The Fund employs the Adviser to manage the investment and reinvestment of the
assets of the Portfolio, to continuously review, supervise and administer the
investment program of the Portfolio, to determine in its discretion the
securities to be purchased or sold and the portion of the Portfolio's assets to
be held uninvested, to provide the Fund with records concerning the Adviser's
activities which the Fund is required to maintain, and to render regular reports
to the Fund's officers and Board of Trustees concerning the Adviser's discharge
of the foregoing responsibilities. The Adviser shall discharge the foregoing
responsibilities subject to the control of the officers and the Board of
Trustees of the Fund, and in compliance with the objectives, policies and
limitations set forth in the Portfolio's prospectus and applicable laws and
regulations. The Adviser accepts such employment and agrees to render the
services and to provide, at its own expense, the office space, furnishings and
equipment and the personnel required by it to perform the services on the terms
and for the compensation provided herein.
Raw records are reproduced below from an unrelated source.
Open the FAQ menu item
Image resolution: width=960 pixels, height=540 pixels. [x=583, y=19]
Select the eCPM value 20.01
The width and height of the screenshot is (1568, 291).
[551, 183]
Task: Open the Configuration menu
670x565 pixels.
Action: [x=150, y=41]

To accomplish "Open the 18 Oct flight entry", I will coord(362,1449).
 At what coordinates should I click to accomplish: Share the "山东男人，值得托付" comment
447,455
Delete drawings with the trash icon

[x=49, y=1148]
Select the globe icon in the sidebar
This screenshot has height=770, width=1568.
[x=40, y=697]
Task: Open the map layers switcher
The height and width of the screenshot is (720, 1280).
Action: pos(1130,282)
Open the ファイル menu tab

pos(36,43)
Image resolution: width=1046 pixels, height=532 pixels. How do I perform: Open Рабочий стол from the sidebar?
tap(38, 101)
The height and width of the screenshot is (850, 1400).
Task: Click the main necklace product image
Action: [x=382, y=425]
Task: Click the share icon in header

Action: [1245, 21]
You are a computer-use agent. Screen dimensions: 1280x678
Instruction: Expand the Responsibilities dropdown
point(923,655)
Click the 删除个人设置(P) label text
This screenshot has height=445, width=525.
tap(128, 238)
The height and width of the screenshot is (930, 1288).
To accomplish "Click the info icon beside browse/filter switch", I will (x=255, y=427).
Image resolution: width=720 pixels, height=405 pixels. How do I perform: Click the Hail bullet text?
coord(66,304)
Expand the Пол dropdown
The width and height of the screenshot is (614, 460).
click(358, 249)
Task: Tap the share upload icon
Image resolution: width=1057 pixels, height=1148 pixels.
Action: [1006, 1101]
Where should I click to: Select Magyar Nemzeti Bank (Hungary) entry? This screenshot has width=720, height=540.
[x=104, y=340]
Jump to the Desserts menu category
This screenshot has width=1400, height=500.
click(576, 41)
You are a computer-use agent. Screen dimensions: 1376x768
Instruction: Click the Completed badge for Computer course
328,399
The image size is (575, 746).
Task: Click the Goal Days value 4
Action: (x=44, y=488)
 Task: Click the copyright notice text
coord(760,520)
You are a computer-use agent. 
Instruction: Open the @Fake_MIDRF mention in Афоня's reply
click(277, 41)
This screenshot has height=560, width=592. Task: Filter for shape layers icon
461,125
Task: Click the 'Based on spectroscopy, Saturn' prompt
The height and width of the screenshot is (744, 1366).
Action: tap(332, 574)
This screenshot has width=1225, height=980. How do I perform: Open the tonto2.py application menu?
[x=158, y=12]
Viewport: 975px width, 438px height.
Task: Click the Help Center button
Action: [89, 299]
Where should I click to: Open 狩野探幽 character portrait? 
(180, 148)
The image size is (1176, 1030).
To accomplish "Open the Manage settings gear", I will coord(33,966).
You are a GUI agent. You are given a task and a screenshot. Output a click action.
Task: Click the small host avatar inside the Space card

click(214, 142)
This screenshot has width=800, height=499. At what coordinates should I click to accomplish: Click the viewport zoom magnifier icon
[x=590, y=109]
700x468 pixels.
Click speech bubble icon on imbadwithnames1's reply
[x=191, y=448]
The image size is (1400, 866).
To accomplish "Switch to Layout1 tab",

     2.   PORTFOLIO TRANSACTIONS. The Adviser is authorized to select the
brokers or dealers that will execute the purchases and sales of securities of
the Portfolio and is directed to use its best efforts to 
<PAGE>
 
obtain the best available price and most favorable execution, except as
prescribed herein. Subject to policies established by the Board of Trustees of
the Fund, the Adviser may also be authorized to effect individual securities
transactions at commission rates in excess of the minimum commission rates
available, if the Adviser determines in good faith that such amount of
commission is reasonable in relation to the value of the brokerage or research
services provided by such broker or dealer, viewed in terms of either that
particular transaction or the Adviser's overall responsibilities with respect to
the Fund. The execution of such transactions shall not be deemed to represent an
unlawful act or breach of any duty created by this Agreement or otherwise. The
Adviser will promptly communicate to the officers and Trustees of the Fund such
information relating to portfolio transactions as they may reasonably request.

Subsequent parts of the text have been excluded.